- Published on
There is nothing normal about this distribution
- Authors
- Name
- Kubera Research
- @KubeRese
The assumption that stock returns follow a normal distribution is foundational in finance, underpinning various models, strategies, and risk management techniques. A normal distribution, characterized by its mean and variance, is symmetrical and bell-shaped, implying that returns cluster around the average with diminishing frequencies as they deviate further. This assumption is based on the notion that investors act rationally and markets efficiently incorporate new information, leading to a normal distribution of returns as the aggregate outcome of countless individual investment decisions.

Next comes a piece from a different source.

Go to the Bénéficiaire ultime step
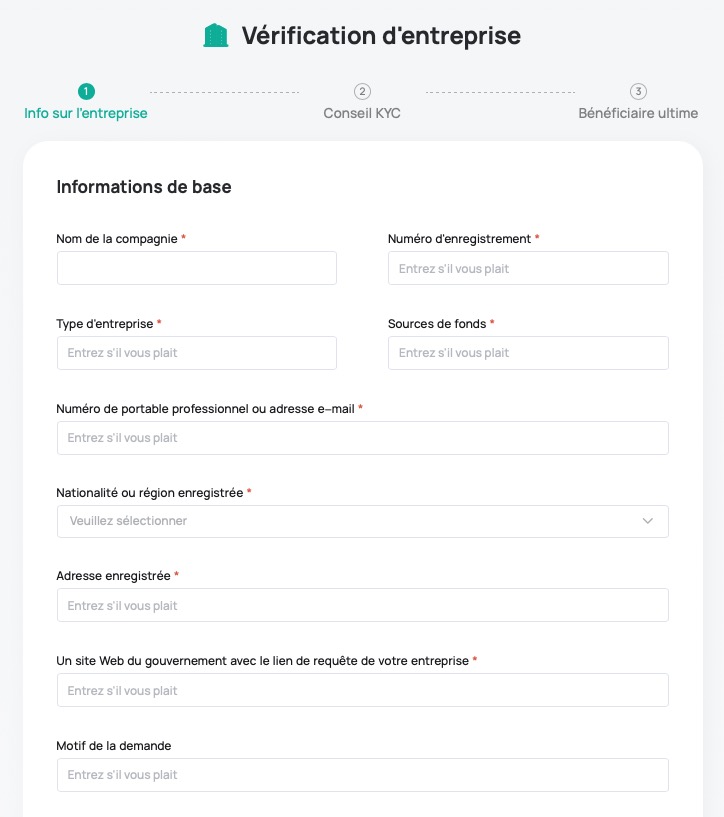 [x=638, y=113]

However, empirical data challenges the normality assumption in stock returns, highlighting several key anomalies. For example, during the 2008 financial crisis, stock markets experienced extreme losses far beyond what a normal distribution would predict, illustrating the concept of "fat tails," where extreme returns occur more frequently than expected. Additionally, stock returns often exhibit volatility clustering, as seen during the COVID-19 pandemic, where periods of intense market volatility were closely followed by similar periods, contradicting the normal distribution's expectation of independent and identically distributed returns. Events like the sudden crash on Black Monday in 1987, when the Dow Jones Industrial Average plummeted by over 22% in a single day, showcase rapid, extreme price movements that the normal distribution fails to account for.

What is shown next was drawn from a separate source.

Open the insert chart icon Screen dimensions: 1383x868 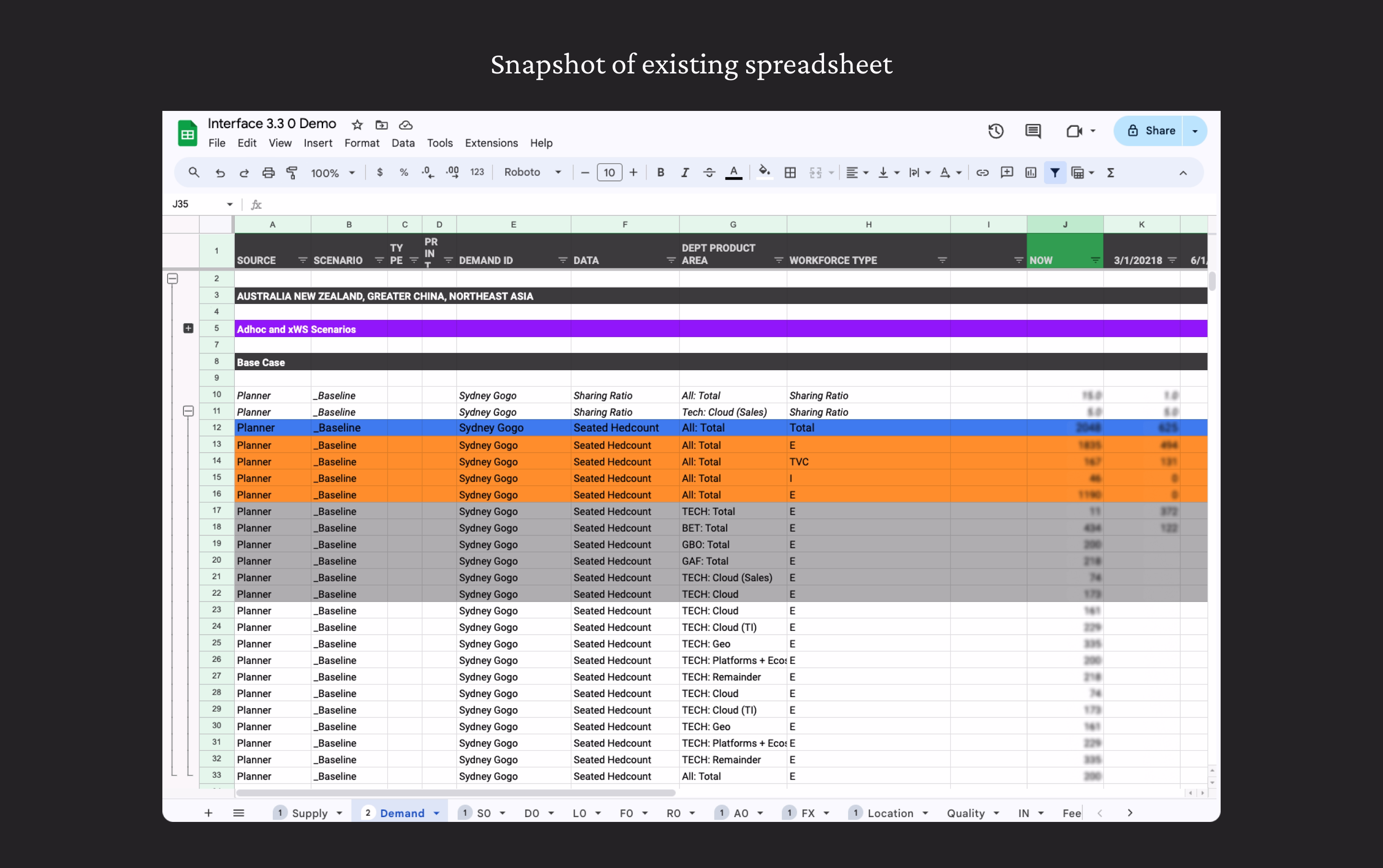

Given these deviations from normality, nonlinear and chaos models are often more effective in capturing the true behavior of stock markets. Such models can accommodate the complexities of fat tails, volatility clustering, and extreme events. For instance, historical simulations can better reflect potential outcomes by using real past data, such as replicating scenarios from past crises. Monte Carlo simulations, which generate a wide range of potential future outcomes based on random sampling, can model fat tails and other non-normal behaviors. Extreme value theory, which focuses on the statistical behavior of extreme deviations, is particularly useful in estimating the likelihood of rare, catastrophic events. By employing these robust tools, investors can more accurately assess risk and make informed decisions, avoiding the pitfalls of relying solely on the normal distribution and its simplistic assumptions. This approach acknowledges the intricate, chaotic nature of financial markets, leading to more resilient investment strategies and risk management practices.